I met my girls and was very excited to finally see them face to face. They both were excited and were very happy about their lesson in the gym they had just before. I asked them if they had fun and what kind of games they played. They told me they had a lot of fun and played a numbers game, but didnt want to explain it to me. I learned a little bit about them as we walked down to the locker room, and helped them change then get into the pool. The girls were excited to get in and pretty good listeners which is exciting for me, because I can plan some fun activities. As far as my lesson plan went, I attempted to implement some of the activities I had planned, but the girls wanted to do their own thing. Within the little games they wanted to do, I could convince them to hop on one foot, or go under water and spin, a few things that are on the aquatics checklist. Both girls are pretty good swimmers.

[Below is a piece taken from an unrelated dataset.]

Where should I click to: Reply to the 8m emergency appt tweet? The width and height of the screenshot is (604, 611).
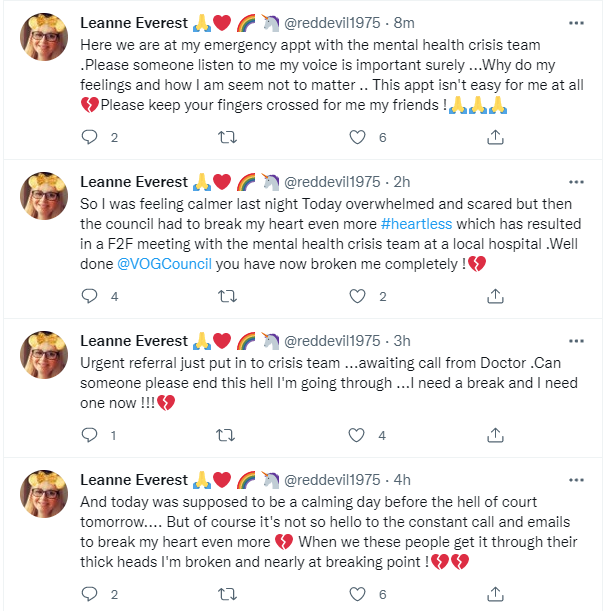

As far as teaching in the pool, this was my first time, and it was a bit difficult. I know the girls enjoyed what we did, but It wasnt much teaching. Hopefully next week they will participate in my activities, and Ill have an incentive at the end for them if they did well.

All in all week one went well and Im excited for the rest of the weeks to come!

Wednesday, September 14, 2011

Similarities in Class

I've noticed in the past few weeks of class that since I am finally in my senior year, all my classes seem to correlate. I am taking Adapted and Statistics, and both of those classes go hand in hand. Im also taking Emotional/Behavioral disorders in Education and that has many similarities to the APE class. I am excited for my senior year to kick off and I know I have a lot more to learn but I'm excited! I feel like this year will prepare me even more than the past three years have. Combining a number of classes and making the connections between them and my past three years of school I feel is very important to my success. I am very excited yet nervous to go into the adapted lab. As of now I don't know what student I have or their abilities. This will be a whole new experience for me, teaching in the pool, and teaching an adapted class. I have great help from my TA's already and my professor, so hopefully all will go smoothly. I also want to work on associating and collaborating with my peers and bouncing ideas off of them. I think it is really important to have students within a class communicate and express their thoughts and beliefs about subjects together. Although these students will be my competition out in the real world, they also will be great to make connections with and come together to make changes in the PE world.